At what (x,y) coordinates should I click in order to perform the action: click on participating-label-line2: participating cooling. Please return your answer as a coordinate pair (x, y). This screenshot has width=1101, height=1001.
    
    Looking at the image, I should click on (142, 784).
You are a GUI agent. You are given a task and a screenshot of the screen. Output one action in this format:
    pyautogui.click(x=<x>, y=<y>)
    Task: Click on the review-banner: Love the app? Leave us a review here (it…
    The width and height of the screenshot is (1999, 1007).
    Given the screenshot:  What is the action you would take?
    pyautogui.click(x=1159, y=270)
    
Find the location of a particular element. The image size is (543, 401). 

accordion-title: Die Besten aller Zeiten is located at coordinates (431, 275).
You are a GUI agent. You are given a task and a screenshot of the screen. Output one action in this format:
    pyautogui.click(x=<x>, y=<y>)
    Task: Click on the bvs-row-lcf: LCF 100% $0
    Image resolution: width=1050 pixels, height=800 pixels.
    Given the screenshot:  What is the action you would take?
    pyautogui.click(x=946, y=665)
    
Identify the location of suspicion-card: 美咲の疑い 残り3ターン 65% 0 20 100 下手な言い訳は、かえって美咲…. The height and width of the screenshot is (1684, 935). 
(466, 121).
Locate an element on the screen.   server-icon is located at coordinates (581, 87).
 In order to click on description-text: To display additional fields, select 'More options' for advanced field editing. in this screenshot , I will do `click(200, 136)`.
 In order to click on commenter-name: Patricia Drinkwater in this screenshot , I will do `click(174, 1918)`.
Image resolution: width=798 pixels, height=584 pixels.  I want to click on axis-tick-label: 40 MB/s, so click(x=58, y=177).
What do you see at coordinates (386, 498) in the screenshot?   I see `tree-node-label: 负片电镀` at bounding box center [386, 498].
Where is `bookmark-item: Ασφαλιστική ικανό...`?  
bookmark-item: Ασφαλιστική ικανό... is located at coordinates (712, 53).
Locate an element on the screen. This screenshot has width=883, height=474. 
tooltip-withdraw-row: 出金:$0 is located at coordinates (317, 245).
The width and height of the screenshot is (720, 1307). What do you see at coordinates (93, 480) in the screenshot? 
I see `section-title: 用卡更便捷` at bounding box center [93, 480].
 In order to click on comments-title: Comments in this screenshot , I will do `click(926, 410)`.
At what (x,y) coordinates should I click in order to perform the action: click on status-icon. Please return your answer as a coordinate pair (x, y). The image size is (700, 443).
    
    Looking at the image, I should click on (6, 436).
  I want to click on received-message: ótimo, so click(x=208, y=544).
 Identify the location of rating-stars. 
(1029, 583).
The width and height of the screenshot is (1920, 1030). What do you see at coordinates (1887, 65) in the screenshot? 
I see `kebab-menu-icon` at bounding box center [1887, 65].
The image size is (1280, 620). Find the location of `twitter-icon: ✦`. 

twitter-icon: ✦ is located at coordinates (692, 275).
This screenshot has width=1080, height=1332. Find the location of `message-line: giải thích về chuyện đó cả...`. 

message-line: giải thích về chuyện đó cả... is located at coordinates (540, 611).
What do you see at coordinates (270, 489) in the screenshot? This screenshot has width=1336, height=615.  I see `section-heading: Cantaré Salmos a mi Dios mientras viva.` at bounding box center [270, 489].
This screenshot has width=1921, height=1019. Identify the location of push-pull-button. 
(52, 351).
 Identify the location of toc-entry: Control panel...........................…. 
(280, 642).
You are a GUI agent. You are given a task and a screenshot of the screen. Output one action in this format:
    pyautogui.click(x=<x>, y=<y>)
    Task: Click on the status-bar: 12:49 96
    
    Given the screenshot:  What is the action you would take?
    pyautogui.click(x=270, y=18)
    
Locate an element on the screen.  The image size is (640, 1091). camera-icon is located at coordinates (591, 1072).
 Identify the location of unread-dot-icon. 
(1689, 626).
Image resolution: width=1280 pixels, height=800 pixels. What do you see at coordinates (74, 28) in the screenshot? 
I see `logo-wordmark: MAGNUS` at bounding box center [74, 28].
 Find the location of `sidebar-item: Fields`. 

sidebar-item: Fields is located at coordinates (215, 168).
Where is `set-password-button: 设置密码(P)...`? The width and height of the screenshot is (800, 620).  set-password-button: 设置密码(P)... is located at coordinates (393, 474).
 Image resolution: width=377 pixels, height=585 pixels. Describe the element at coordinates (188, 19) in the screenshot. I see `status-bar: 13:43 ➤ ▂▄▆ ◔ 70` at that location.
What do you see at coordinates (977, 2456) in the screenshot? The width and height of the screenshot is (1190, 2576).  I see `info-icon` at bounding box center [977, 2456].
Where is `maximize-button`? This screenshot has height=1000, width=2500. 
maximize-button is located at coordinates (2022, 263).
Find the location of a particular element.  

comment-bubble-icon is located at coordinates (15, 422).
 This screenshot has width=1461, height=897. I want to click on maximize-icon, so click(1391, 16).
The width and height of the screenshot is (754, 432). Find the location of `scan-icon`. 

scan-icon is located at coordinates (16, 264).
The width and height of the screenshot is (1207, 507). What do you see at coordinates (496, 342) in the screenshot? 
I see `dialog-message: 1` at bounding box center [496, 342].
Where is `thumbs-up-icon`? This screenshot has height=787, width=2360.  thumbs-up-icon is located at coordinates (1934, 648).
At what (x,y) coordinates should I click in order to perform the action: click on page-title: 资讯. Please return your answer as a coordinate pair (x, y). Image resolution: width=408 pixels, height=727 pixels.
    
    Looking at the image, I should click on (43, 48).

═══

Exercise details: Please copy the listing above word for word, line by line from start to finish.

Task response:
At what (x,y) coordinates should I click in order to perform the action: click on participating-label-line2: participating cooling. Please return your answer as a coordinate pair (x, y). This screenshot has width=1101, height=1001.
    
    Looking at the image, I should click on (142, 784).
You are a GUI agent. You are given a task and a screenshot of the screen. Output one action in this format:
    pyautogui.click(x=<x>, y=<y>)
    Task: Click on the review-banner: Love the app? Leave us a review here (it…
    The width and height of the screenshot is (1999, 1007).
    Given the screenshot:  What is the action you would take?
    pyautogui.click(x=1159, y=270)
    
Find the location of a particular element. The image size is (543, 401). 

accordion-title: Die Besten aller Zeiten is located at coordinates (431, 275).
You are a GUI agent. You are given a task and a screenshot of the screen. Output one action in this format:
    pyautogui.click(x=<x>, y=<y>)
    Task: Click on the bvs-row-lcf: LCF 100% $0
    Image resolution: width=1050 pixels, height=800 pixels.
    Given the screenshot:  What is the action you would take?
    pyautogui.click(x=946, y=665)
    
Identify the location of suspicion-card: 美咲の疑い 残り3ターン 65% 0 20 100 下手な言い訳は、かえって美咲…. The height and width of the screenshot is (1684, 935). 
(466, 121).
Locate an element on the screen.   server-icon is located at coordinates (581, 87).
 In order to click on description-text: To display additional fields, select 'More options' for advanced field editing. in this screenshot , I will do `click(200, 136)`.
 In order to click on commenter-name: Patricia Drinkwater in this screenshot , I will do `click(174, 1918)`.
Image resolution: width=798 pixels, height=584 pixels.  I want to click on axis-tick-label: 40 MB/s, so click(x=58, y=177).
What do you see at coordinates (386, 498) in the screenshot?   I see `tree-node-label: 负片电镀` at bounding box center [386, 498].
Where is `bookmark-item: Ασφαλιστική ικανό...`?  
bookmark-item: Ασφαλιστική ικανό... is located at coordinates (712, 53).
Locate an element on the screen. This screenshot has width=883, height=474. 
tooltip-withdraw-row: 出金:$0 is located at coordinates (317, 245).
The width and height of the screenshot is (720, 1307). What do you see at coordinates (93, 480) in the screenshot? 
I see `section-title: 用卡更便捷` at bounding box center [93, 480].
 In order to click on comments-title: Comments in this screenshot , I will do `click(926, 410)`.
At what (x,y) coordinates should I click in order to perform the action: click on status-icon. Please return your answer as a coordinate pair (x, y). The image size is (700, 443).
    
    Looking at the image, I should click on (6, 436).
  I want to click on received-message: ótimo, so click(x=208, y=544).
 Identify the location of rating-stars. 
(1029, 583).
The width and height of the screenshot is (1920, 1030). What do you see at coordinates (1887, 65) in the screenshot? 
I see `kebab-menu-icon` at bounding box center [1887, 65].
The image size is (1280, 620). Find the location of `twitter-icon: ✦`. 

twitter-icon: ✦ is located at coordinates (692, 275).
This screenshot has width=1080, height=1332. Find the location of `message-line: giải thích về chuyện đó cả...`. 

message-line: giải thích về chuyện đó cả... is located at coordinates (540, 611).
What do you see at coordinates (270, 489) in the screenshot? This screenshot has width=1336, height=615.  I see `section-heading: Cantaré Salmos a mi Dios mientras viva.` at bounding box center [270, 489].
This screenshot has width=1921, height=1019. Identify the location of push-pull-button. 
(52, 351).
 Identify the location of toc-entry: Control panel...........................…. 
(280, 642).
You are a GUI agent. You are given a task and a screenshot of the screen. Output one action in this format:
    pyautogui.click(x=<x>, y=<y>)
    Task: Click on the status-bar: 12:49 96
    
    Given the screenshot:  What is the action you would take?
    pyautogui.click(x=270, y=18)
    
Locate an element on the screen.  The image size is (640, 1091). camera-icon is located at coordinates (591, 1072).
 Identify the location of unread-dot-icon. 
(1689, 626).
Image resolution: width=1280 pixels, height=800 pixels. What do you see at coordinates (74, 28) in the screenshot? 
I see `logo-wordmark: MAGNUS` at bounding box center [74, 28].
 Find the location of `sidebar-item: Fields`. 

sidebar-item: Fields is located at coordinates (215, 168).
Where is `set-password-button: 设置密码(P)...`? The width and height of the screenshot is (800, 620).  set-password-button: 设置密码(P)... is located at coordinates (393, 474).
 Image resolution: width=377 pixels, height=585 pixels. Describe the element at coordinates (188, 19) in the screenshot. I see `status-bar: 13:43 ➤ ▂▄▆ ◔ 70` at that location.
What do you see at coordinates (977, 2456) in the screenshot? The width and height of the screenshot is (1190, 2576).  I see `info-icon` at bounding box center [977, 2456].
Where is `maximize-button`? This screenshot has height=1000, width=2500. 
maximize-button is located at coordinates (2022, 263).
Find the location of a particular element.  

comment-bubble-icon is located at coordinates (15, 422).
 This screenshot has width=1461, height=897. I want to click on maximize-icon, so click(1391, 16).
The width and height of the screenshot is (754, 432). Find the location of `scan-icon`. 

scan-icon is located at coordinates (16, 264).
The width and height of the screenshot is (1207, 507). What do you see at coordinates (496, 342) in the screenshot? 
I see `dialog-message: 1` at bounding box center [496, 342].
Where is `thumbs-up-icon`? This screenshot has height=787, width=2360.  thumbs-up-icon is located at coordinates (1934, 648).
At what (x,y) coordinates should I click in order to perform the action: click on page-title: 资讯. Please return your answer as a coordinate pair (x, y). Image resolution: width=408 pixels, height=727 pixels.
    
    Looking at the image, I should click on (43, 48).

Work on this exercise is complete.